** BEGIN RECORDS FOR THE TASK **
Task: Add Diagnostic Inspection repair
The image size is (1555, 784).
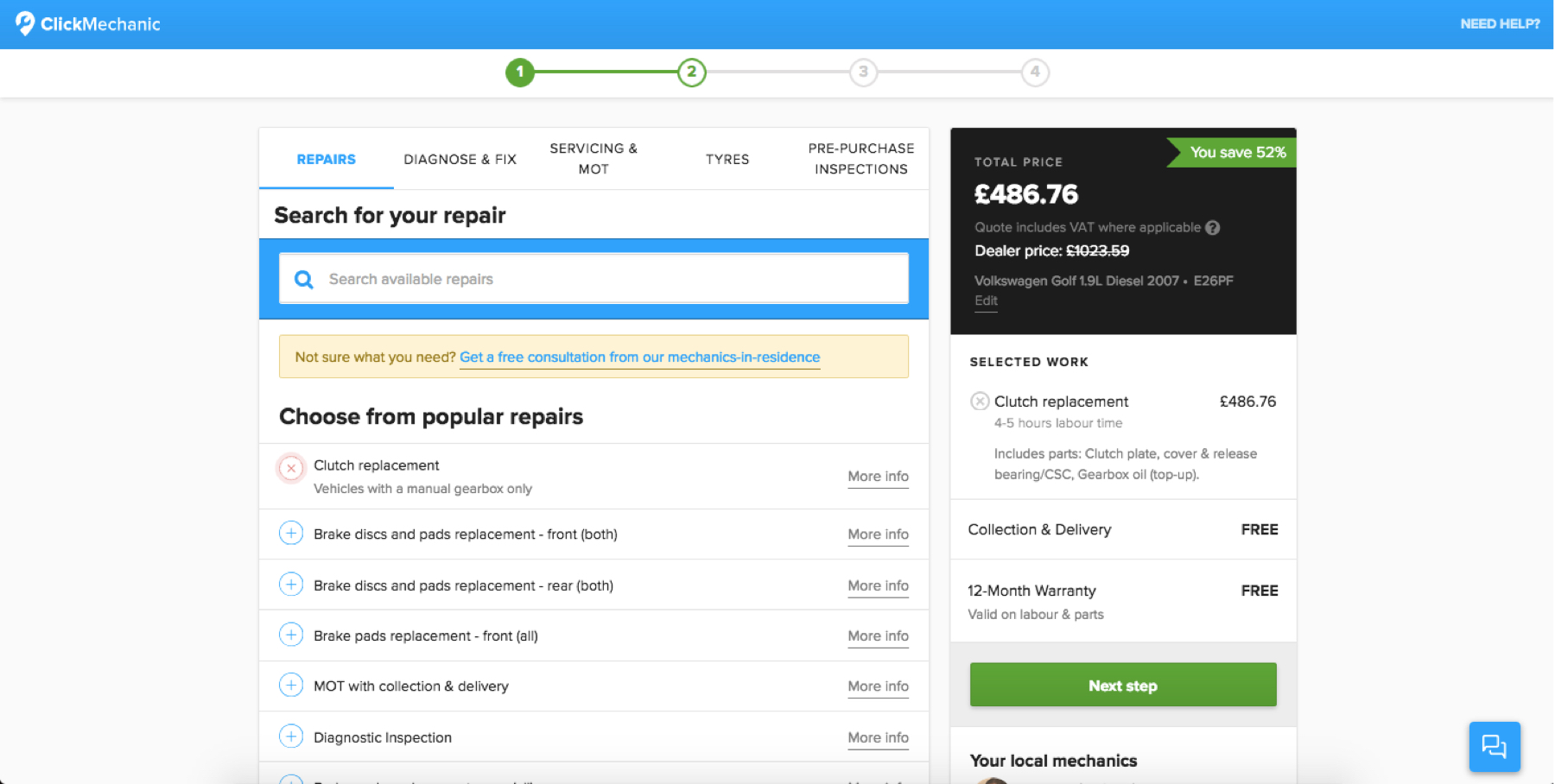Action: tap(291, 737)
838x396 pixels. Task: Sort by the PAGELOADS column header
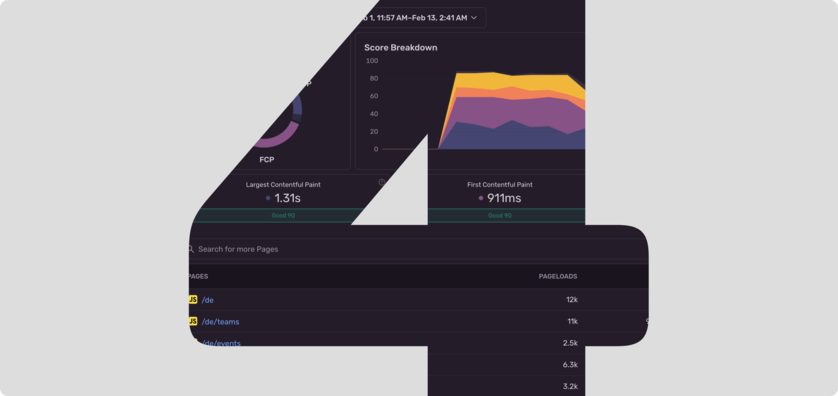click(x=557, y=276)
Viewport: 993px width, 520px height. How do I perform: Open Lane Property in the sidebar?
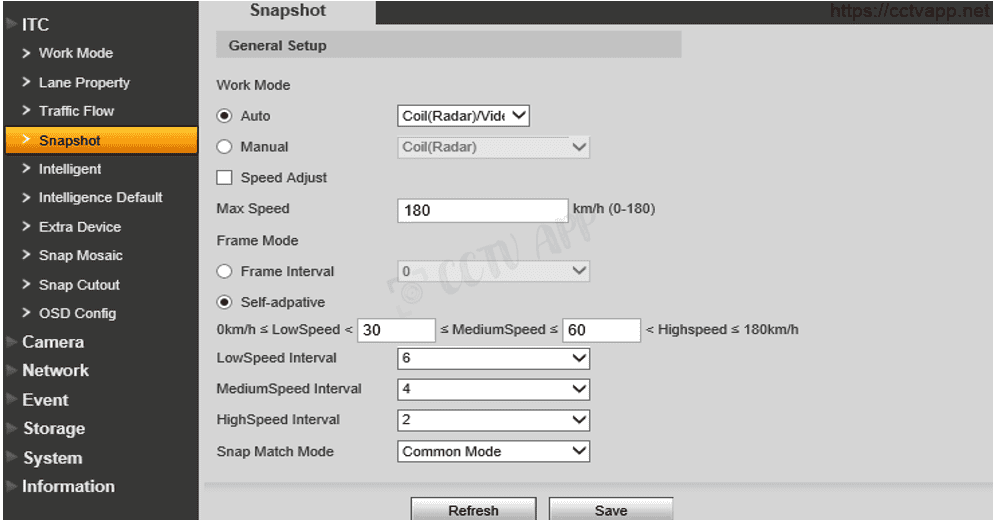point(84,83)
** END RECORDS FOR THE TASK **
DIRECTION: Rewrite the lines of the items above as a numbered list, skipping any blank lines and leaving the pictures out.

RESULT FOR THIS TASK:
1. Task: Add Diagnostic Inspection repair
2. The image size is (1555, 784).
3. Action: tap(291, 737)
4. 838x396 pixels. Task: Sort by the PAGELOADS column header
5. click(x=557, y=276)
6. Viewport: 993px width, 520px height. How do I perform: Open Lane Property in the sidebar?
7. point(84,83)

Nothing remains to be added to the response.